An analysis of one year's worth of cyber-attacks recorded in cloud honeypot servers reveals that the vast majority of hackers target cloud infrastructure with the purpose of deploying crypto-mining malware rather than exfiltrate sensitive corporate information, set up DDoS infrastructure, or other forms of cybercrime.
According to Aqua Security's 2020 Cloud Native Threat Report, which tracked and analyzed 16,371 attacks between June 2019 and July 2020, attacks against cloud systems exploded at the start of the year when the company recorded a 250% jump in attacks from the previous year.
During these attacks, hackers tried to gain control over the honeypot servers and then download and deploy a malicious container image.

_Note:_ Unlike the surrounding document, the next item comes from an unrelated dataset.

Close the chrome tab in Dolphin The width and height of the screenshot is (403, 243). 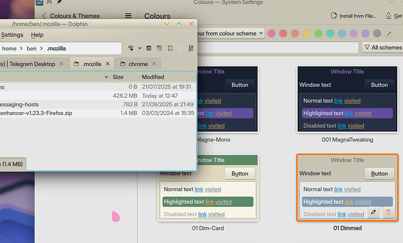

"Our analysis suggests that the threat landscape shifted towards organized cybercrime, which is investing in infrastructure," Aqua said.
The involvement of organized cybercrime groups not only led to a spike in attacks but also raised the complexity of these intrusions.
Intrusion methods diversified, and malware complexity improved, Aqua said.
From scanning the internet for cloud servers exposed online without a password, exploiting vulnerabilities in unpatched systems, and carrying out brute-force attacks, hacker groups have been recently orchestrating supply-chain attacks.
These are attacks where hackers plant malware in regular-looking container/server images that they upload to public registries.
Aqua Security says the malware stored inside these malicious containers springs into action and performs malicious actions only after the image is deployed, making it impossible to detect malicious payloads using static analysis or signature-based security systems.
This has led to multiple groups adopting supply-chain attacks as a method of targeting companies managing cloud infrastructure. [i.e., some of previous cases I, II, III, and IV]
Furthermore, the malware is also getting more complex, slowly inching closer to the complexity of malware seen targeting desktops. Aqua said it saw malware strains using multi-stage payloads, 64-bit encoding to hide their malicious code, and techniques to disable competing malware on the same system.
All of this suggests a maturing cybercrime scene that is primarily focused on generating revenue, and the easiest way to do that is by mining cryptocurrency (Monero) on the hacked servers.